Theoretical investigation on the Au-anchor site in phosphate-doped Au/Al2O3 catalysts

Abstract

In order to clarify the Au-anchor site in phosphate-doped Al2O3 and investigate the mechanism of Au-stabilization by phosphate, density functional theory (DFT) calculations were carried out. We calculated Au atom adsorption onto three model surfaces, such as sAl2O3 (a stoichiometric Al2O3 surface), fPO-Al2O3 (an Al2O3 surface fully covered by phosphate), and pPO-Al2O3 (an Al2O3 surface partially covered by phosphate).
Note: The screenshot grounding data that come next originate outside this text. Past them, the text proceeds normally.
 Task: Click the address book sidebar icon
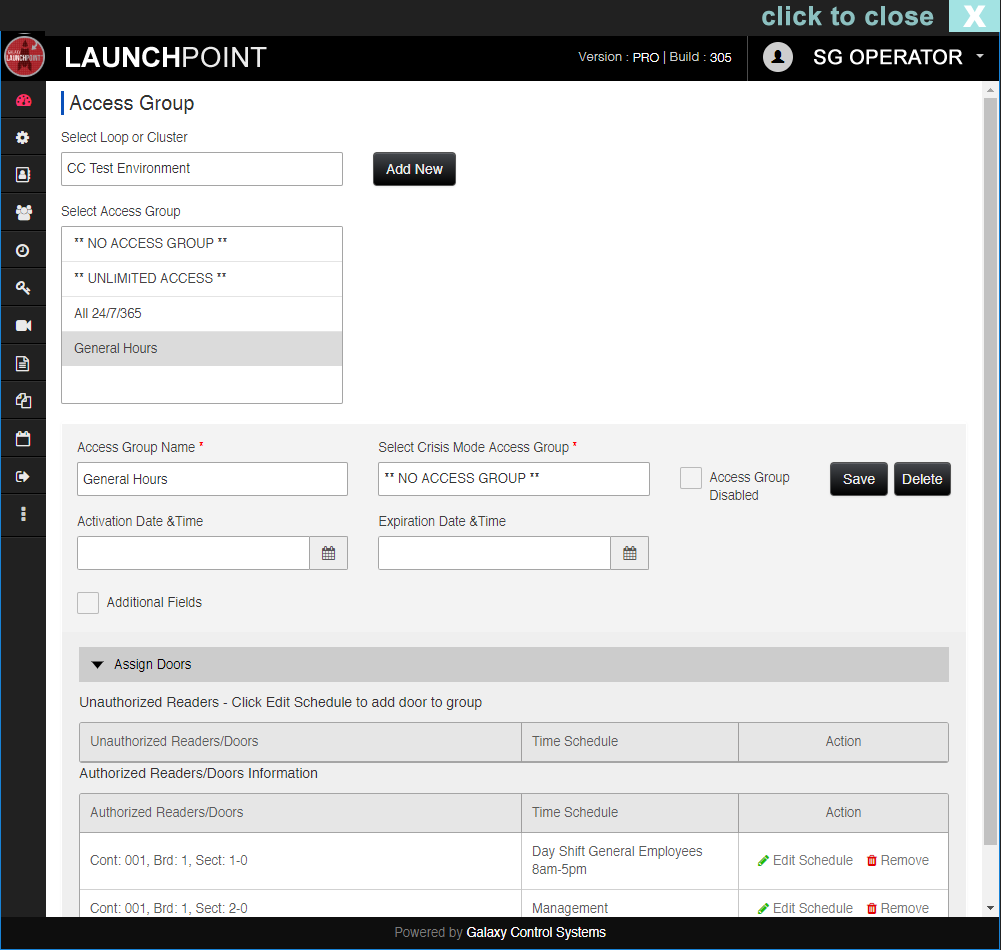point(23,174)

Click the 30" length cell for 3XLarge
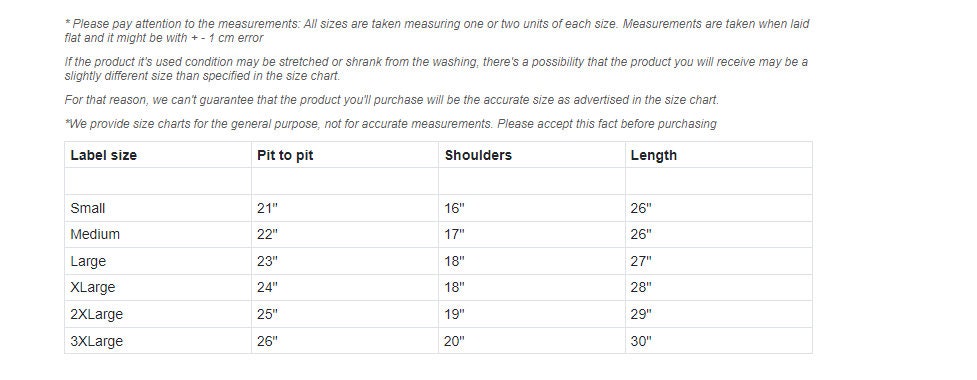coord(641,341)

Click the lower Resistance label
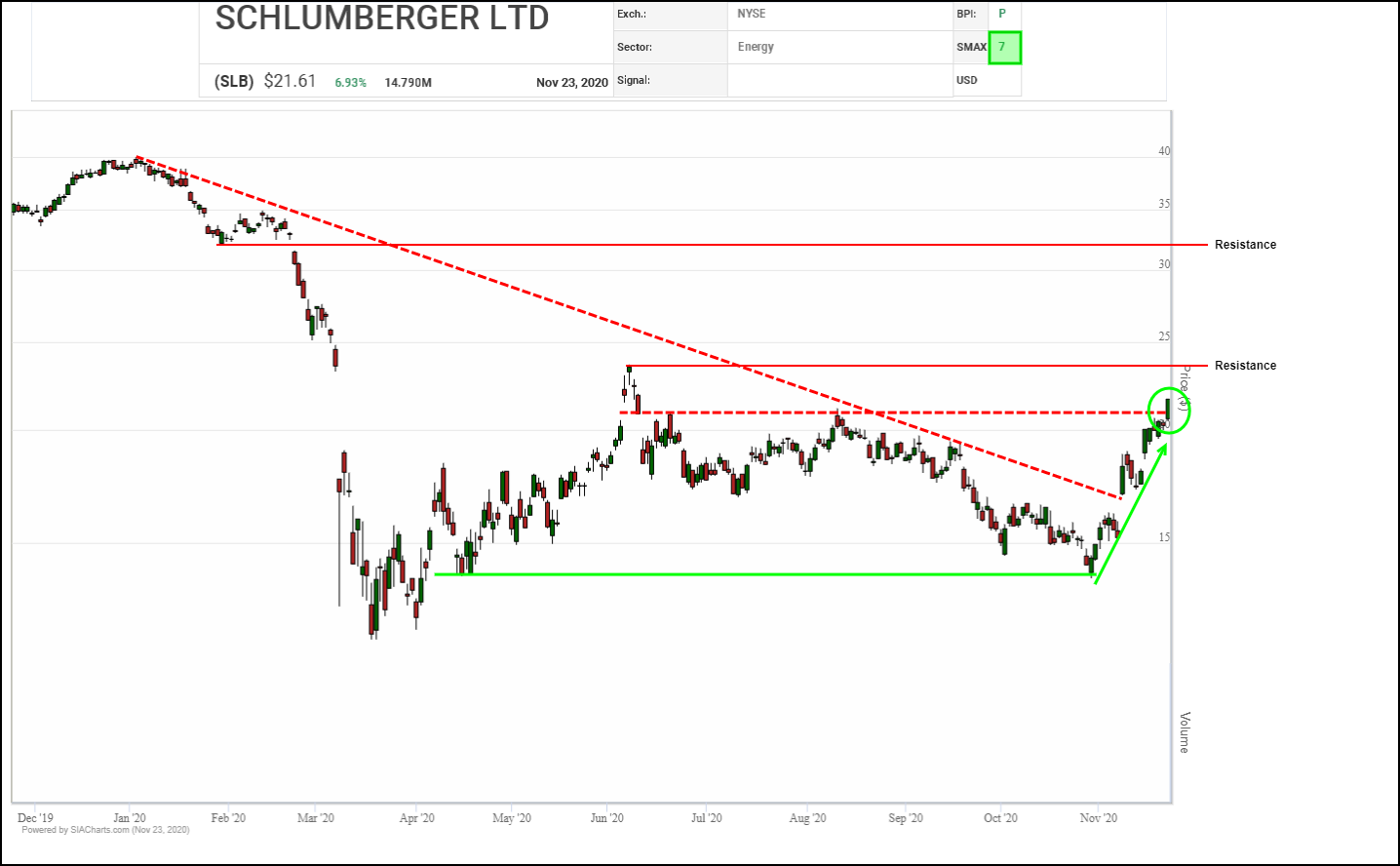point(1245,366)
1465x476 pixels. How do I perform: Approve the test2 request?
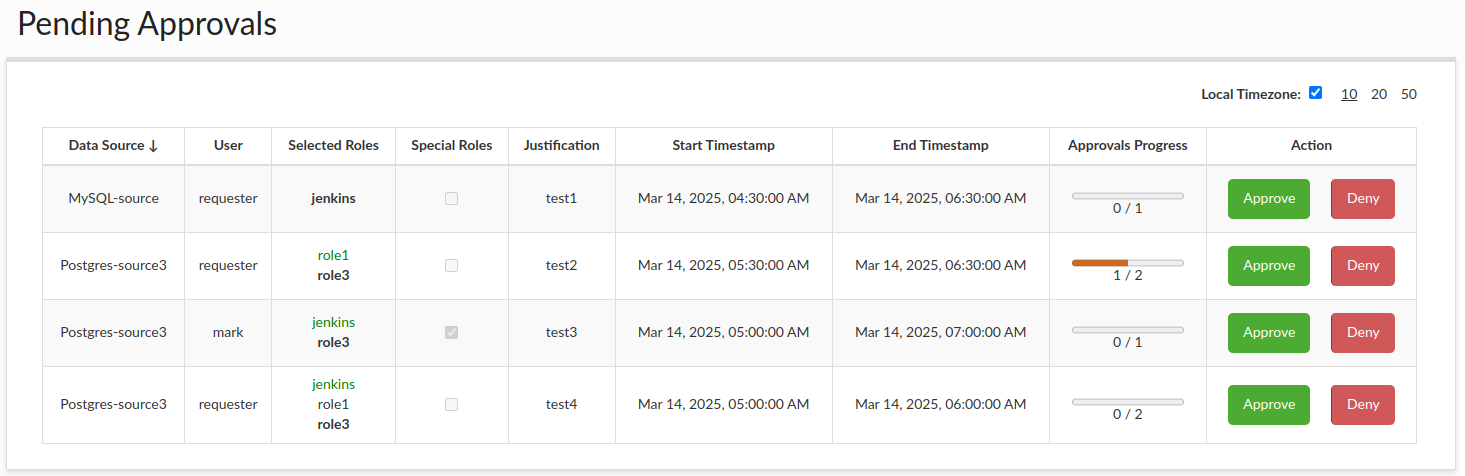[1269, 266]
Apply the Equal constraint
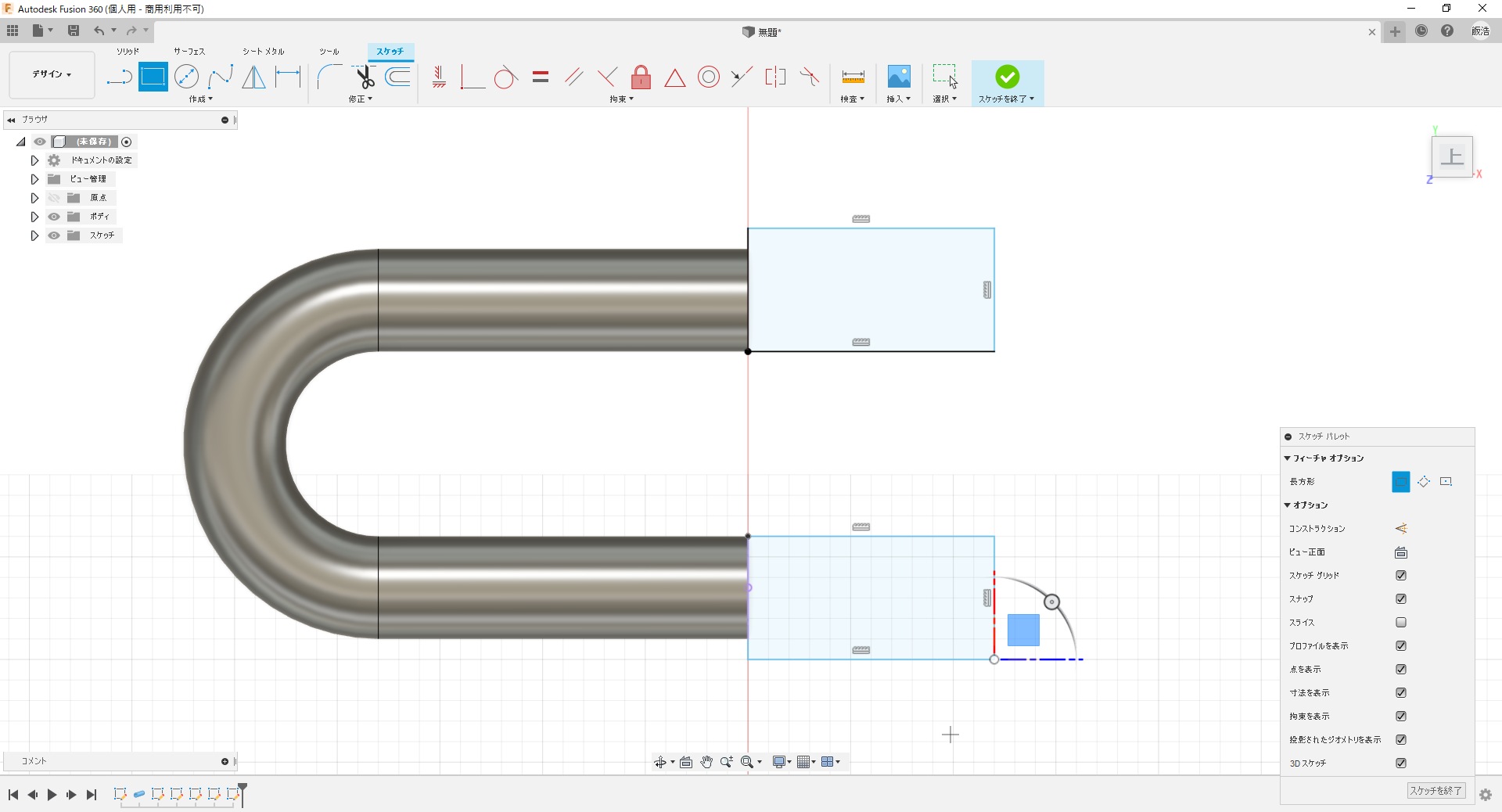Image resolution: width=1502 pixels, height=812 pixels. click(x=541, y=77)
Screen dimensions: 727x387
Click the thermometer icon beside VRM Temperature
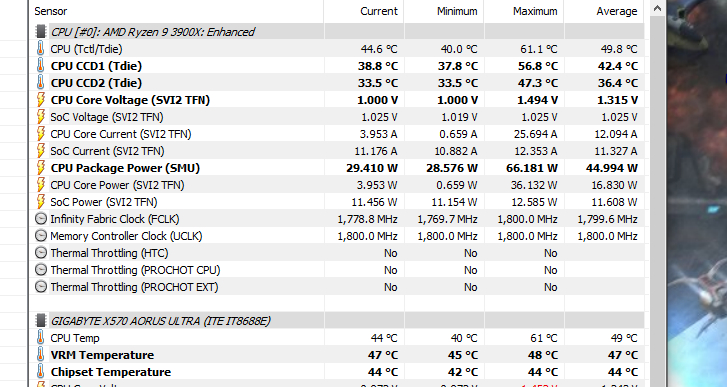tap(40, 355)
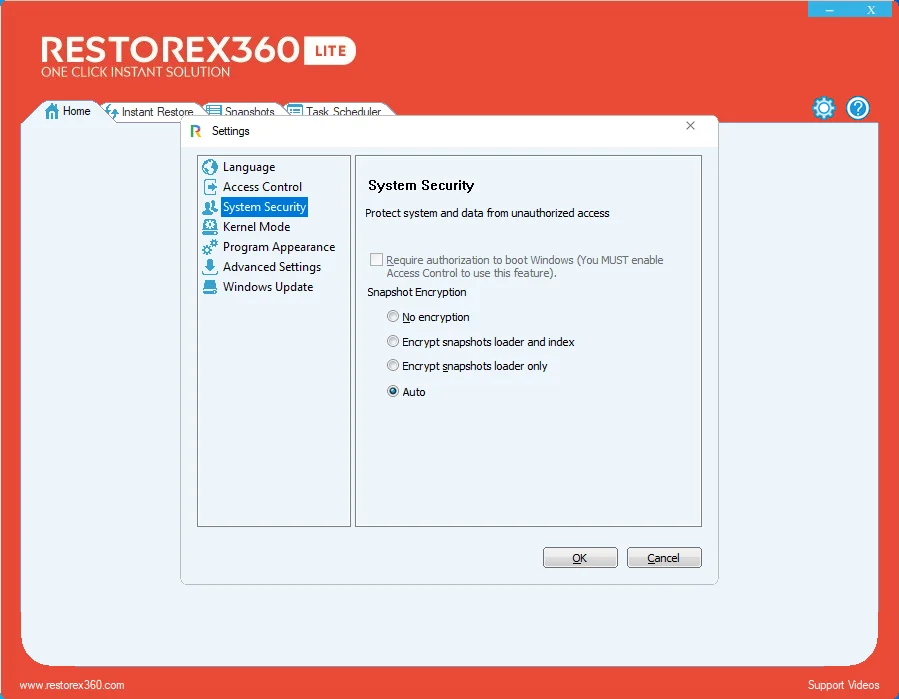Open the Support Videos link
This screenshot has height=699, width=899.
tap(843, 685)
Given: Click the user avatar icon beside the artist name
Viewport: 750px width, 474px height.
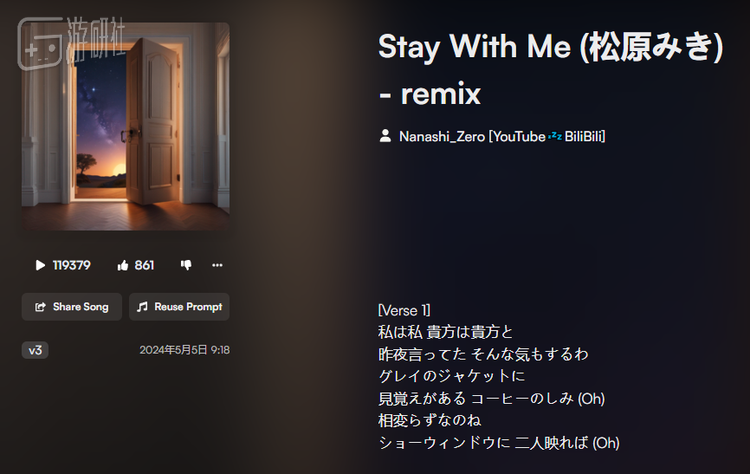Looking at the screenshot, I should tap(385, 136).
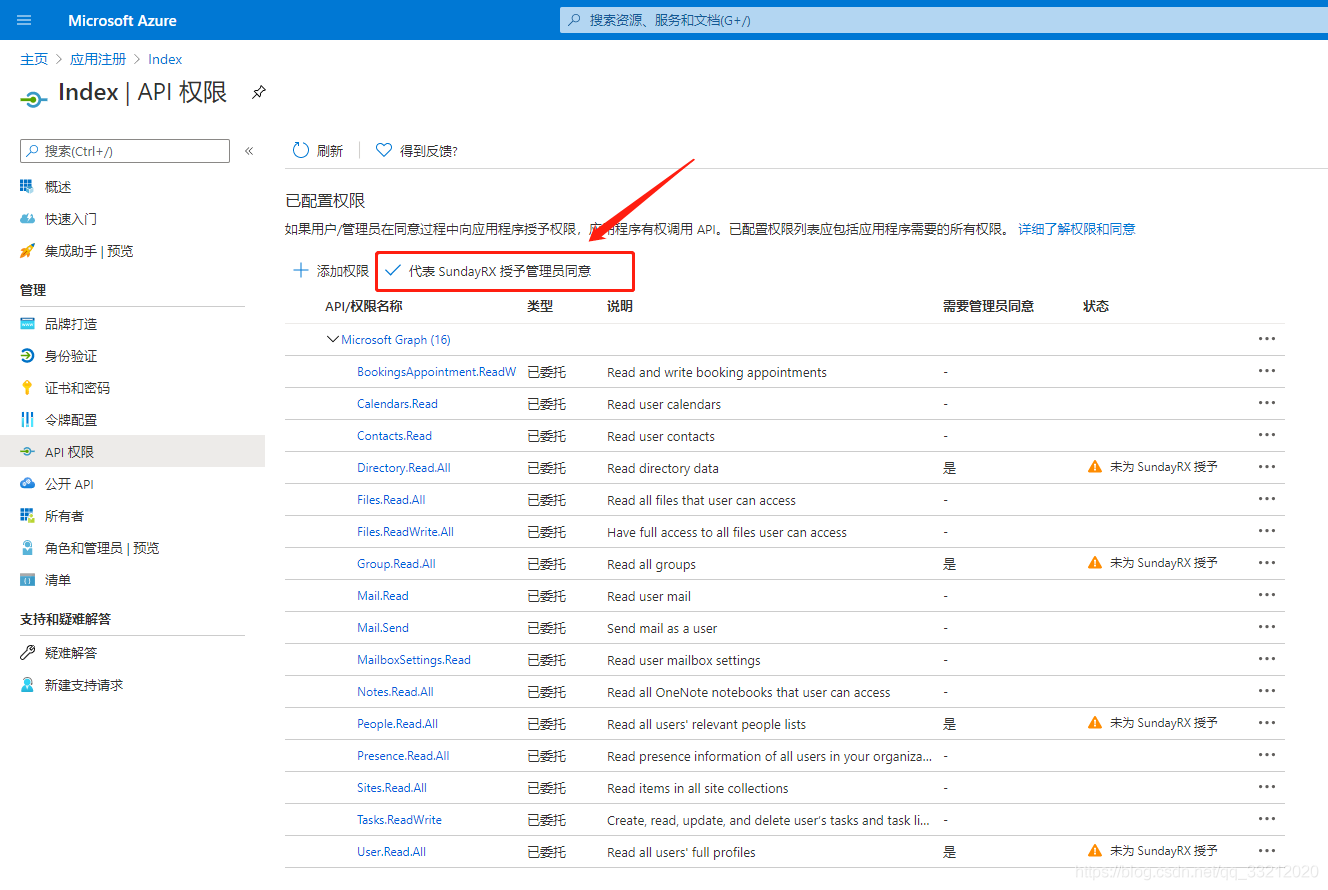Screen dimensions: 1328x890
Task: Click the refresh icon in toolbar
Action: 301,151
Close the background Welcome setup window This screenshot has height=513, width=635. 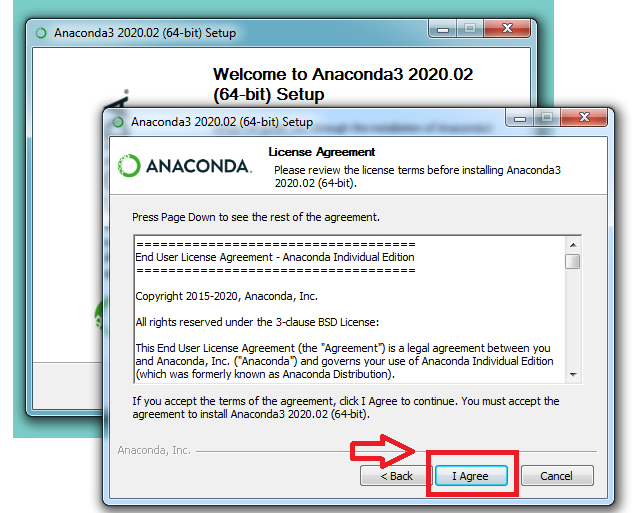507,29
The calculated results showed that the order of stability for Au atom adsorption onto these three model surfaces is Au/fPO-Al2O3 > Au/pPO-Al2O3 > Au/sAl2O3. When Au atom adsorbs to a phosphate-phosphate bridge site of fPO-Al2O3 surface, the stabilization of Au adsorption onto the surface is especially large (the adsorption energy of Au is -3.16 eV). This high stability of Au at the phosphate-phosphate bridge site is due to negative charge transfer from Au to Al2O3 surface, which makes Au-O bond more stable. Hence, we have concluded that "phosphate-phosphate bridge sites" anchor Au.